By JOSH JOHNSON
Editor
Bald isn't beautiful. If baldness was desirable, there would be no Hair Club for Men, toupees or anti-balding drugs with unpleasant, hormonal side effects.
Along with joining the Married Guys Club and Working Stiffs Club, I'm now a member of the Male Pattern Baldness Club, with all the privileges and benefits entitled therein. Like having to wear a hat in the summer for fear of sunburn. Or being recognized in a crowd due to an exposed crown.
I started losing my hair shortly after I entered college. At first I thought there was something wrong with me, but after visualizing my dad, uncles and grandfathers, I realized my fate was determined long ago by genetics.

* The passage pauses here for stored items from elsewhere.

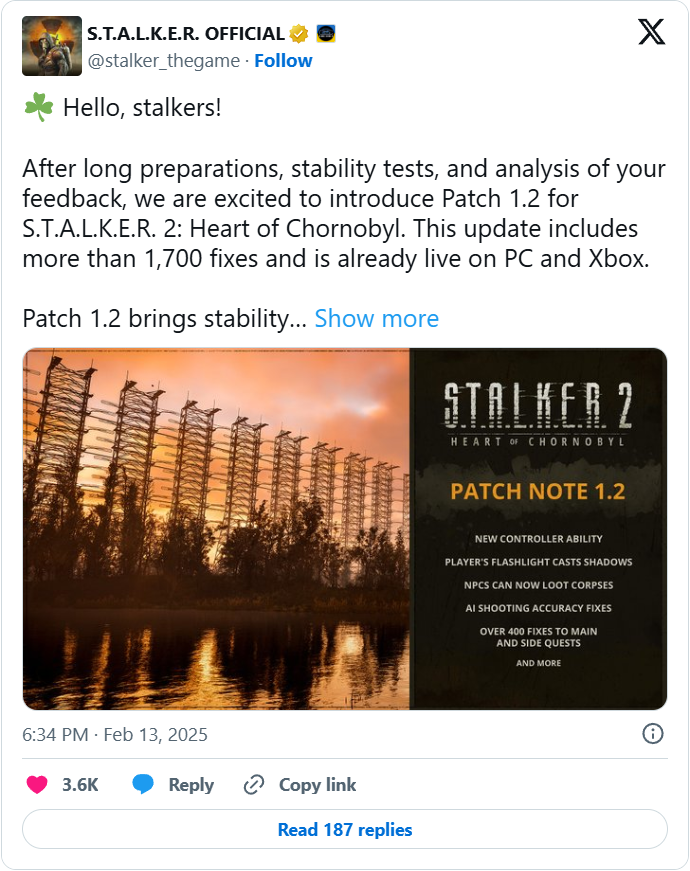The width and height of the screenshot is (690, 871).
Task: Click the S.T.A.L.K.E.R. OFFICIAL account name
Action: pos(186,34)

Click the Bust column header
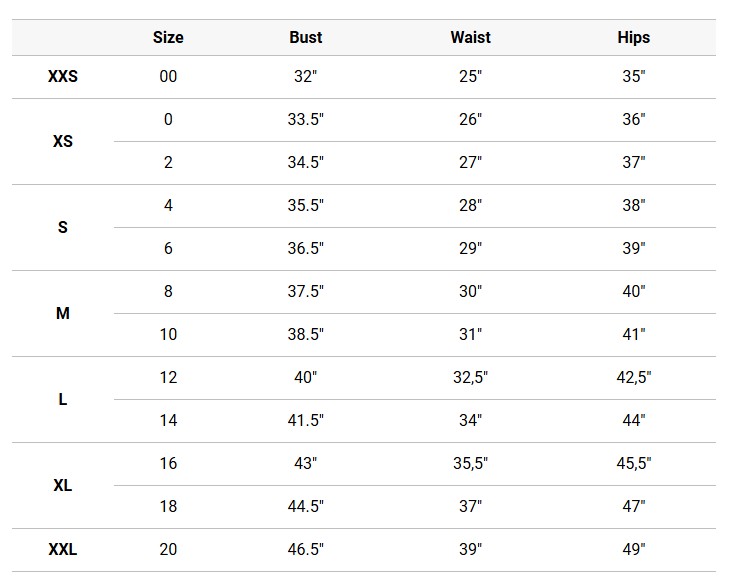305,37
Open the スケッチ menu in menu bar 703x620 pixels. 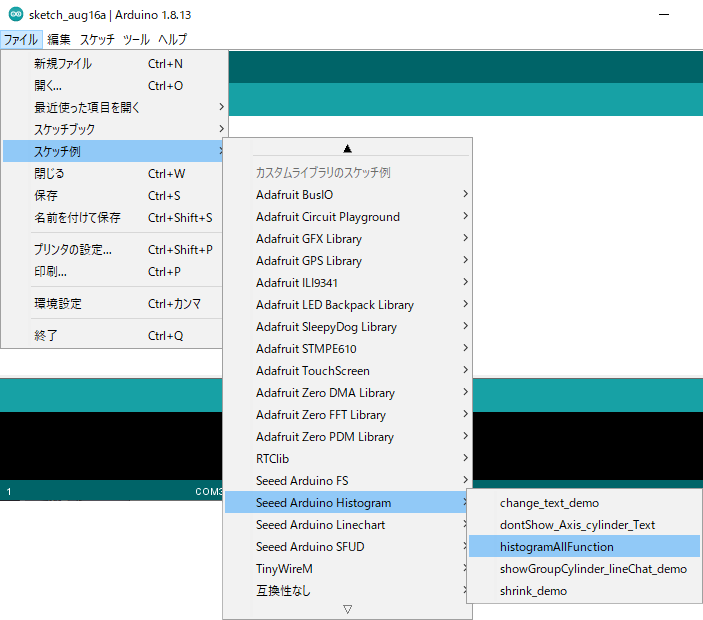click(x=97, y=40)
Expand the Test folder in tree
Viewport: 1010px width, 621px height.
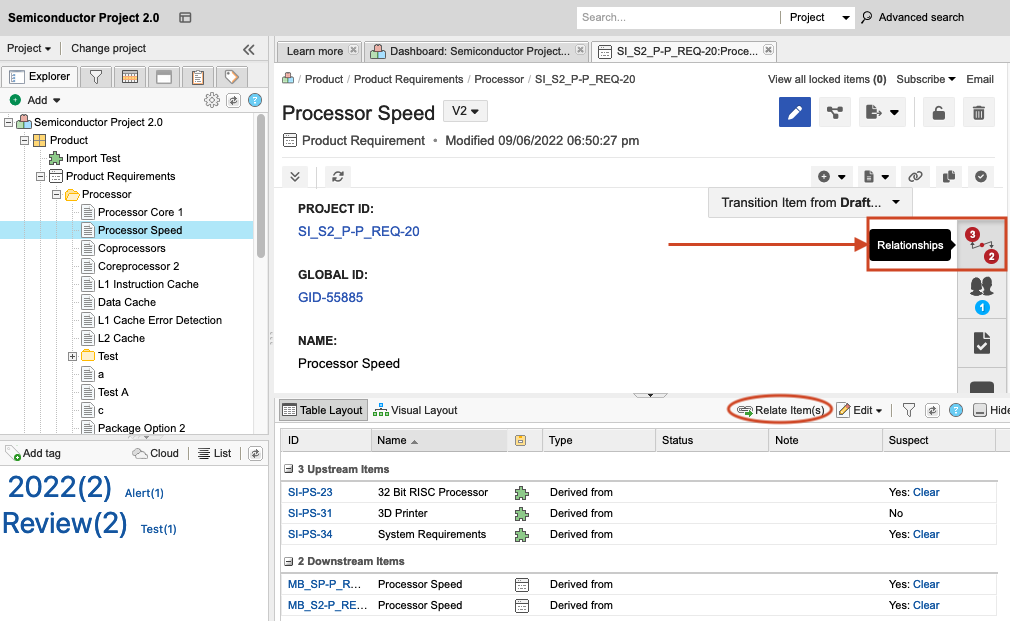73,356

Baldness makes a young man look older. I rarely get carded if I buy a beer. If I do, it's usually by a pimple-faced teen at a grocery store who calls me sir and wouldn't know my age from my father's. They're just doing their job, I know. When I greet an acquaintance I haven't seen in a few years, I can't help but notice them glancing at my growing forehead.
Some balding men can't accept fate. The outcome is often sad.
Most people have heard of a mullet, an '80s hairstyle characterized by short hair at the front of the head and long locks in the rear - "business in the front, party in the back," as the cliché goes. A college roommate of mine espouses the virtues of a variation of the mullet - the skullet. The skullet is when a balding man insists on keeping his remaining strands long, which results in a fleece of hair that just covers the sides and back of the head. The best example is Hulk Hogan. I think that's why he wears a bandanna, except when he's wrestling. David Crosby has it down to a science.
Another attempt to cover baldness is the combover. Did you know the combover is actually patented? The late Frank Smith, and his son, Donald, came up with the idea in the late '70s. It was even awarded an Ig Nobel prize for engineering in 2004. Maybe there's hope for the skullet.
I've come to terms with my cranial condition and visit Madeline down at the Ideal Barber Shop every couple of months for a quick buzz with the clippers. The result is predictable and leaves little room for vanity.
There are benefits to going bald. Haircuts are a simple affair. There's no need to purchase gel, hairspray, combs or brushes. Some guys pull off a bald head quite well. Michael Jordan. Yul Brynner. Vin Diesel. My father, not known for his long locks, insists his expanding brain is pushing out the hair follicles. Sure, Dad.
In the end, maybe baldness isn't so bad. Especially if my dad is right.